- **READING PASSAGE**

____

[<prev] [next>] [<thread-prev] [thread-next>] [day] [month] [year] [list]
Message-ID: <20140430040436.GO18016@ZenIV.linux.org.uk>
Date: Wed, 30 Apr 2014 05:04:36 +0100
From: Al Viro <viro@...IV.linux.org.uk>
To: Linus Torvalds <torvalds@...ux-foundation.org>
Cc: Dave Chinner <david@...morbit.com>,
Miklos Szeredi <miklos@...redi.hu>,
Linux Kernel Mailing List <linux-kernel@...r.kernel.org>,
linux-fsdevel <linux-fsdevel@...r.kernel.org>
Subject: Re: dcache shrink list corruption?
On Tue, Apr 29, 2014 at 07:56:13PM -0700, Linus Torvalds wrote:
> On Tue, Apr 29, 2014 at 7:31 PM, Al Viro <viro@...iv.linux.org.uk> wrote:
> >
> > OK, aggregate diff follows, more readable splitup (3 commits) attached.
> > It seems to survive beating here; testing, review and comments are
> > welcome.
>
> Miklos, did you have some particular load that triggered this, or was
> it just some reports? It would be really good to get this patch some
> stress-testing.
>
> I like how the patch removes more lines than it adds, but apart from
> that it's hard to read the patch (even the split-out ones) and say
> anything more about it. I think this needs a *lot* of testing.
FWIW, the first two are really straightforward expanding the function
into its only callsite. The last needs more splitup. Not sure if the
following is good enough, but it ought to be at least somewhat cleaner.

____

- **DATA SECTION**
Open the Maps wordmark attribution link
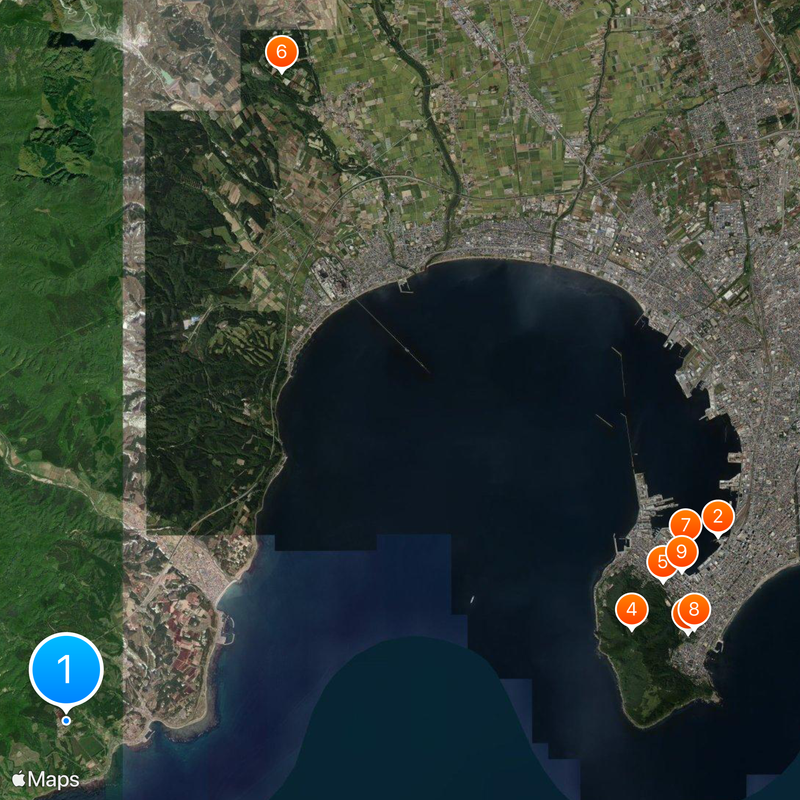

____

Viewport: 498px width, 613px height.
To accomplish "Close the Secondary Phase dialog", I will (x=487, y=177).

____

- **TO-DO LIST**
[A] List every recipient named in the Cc field of the dcache shrink list message.
[B] Write the next part of the dcache shrink list message, following on from its final sentence.

- **RESPONSES**
[A] Dave Chinner, Miklos Szeredi, Linux Kernel Mailing List, linux-fsdevel

[B]
Combined change is identical to the original, so it doesn't invalidate
the testing so far...
>From 895aeb48465bbf78803fd11dee2556d010ada23a Mon Sep 17 00:00:00 2001
From: Al Viro <viro@...iv.linux.org.uk>
Date: Tue, 29 Apr 2014 15:45:28 -0400
Subject: [PATCH 1/6] fold d_kill() and d_free()
Signed-off-by: Al Viro <viro@...iv.linux.org.uk>
---
fs/dcache.c | 76 +++++++++++++++++++----------------------------------------
1 file changed, 24 insertions(+), 52 deletions(-)
diff --git a/fs/dcache.c b/fs/dcache.c
index 494a9def..9b15c5c 100644
--- a/fs/dcache.c
+++ b/fs/dcache.c
@@ -246,23 +246,6 @@ static void __d_free(struct rcu_head *head)
kmem_cache_free(dentry_cache, dentry);
}
-/*
- * no locks, please.
- */
-static void d_free(struct dentry *dentry)
-{
- BUG_ON((int)dentry->d_lockref.count > 0);
- this_cpu_dec(nr_dentry);
- if (dentry->d_op && dentry->d_op->d_release)
- dentry->d_op->d_release(dentry);
-
- /* if dentry was never visible to RCU, immediate free is OK */
- if (!(dentry->d_flags & DCACHE_RCUACCESS))
- __d_free(&dentry->d_u.d_rcu);
- else
- call_rcu(&dentry->d_u.d_rcu, __d_free);
-}
-
/**
* dentry_rcuwalk_barrier - invalidate in-progress rcu-walk lookups
* @dentry: the target dentry
@@ -420,40 +403,6 @@ static void dentry_lru_del(struct dentry *dentry)
}
/**
- * d_kill - kill dentry and return parent
- * @dentry: dentry to kill
- * @parent: parent dentry
- *
- * The dentry must already be unhashed and removed from the LRU.
- *
- * If this is the root of the dentry tree, return NULL.
- *
- * dentry->d_lock and parent->d_lock must be held by caller, and are dropped by
- * d_kill.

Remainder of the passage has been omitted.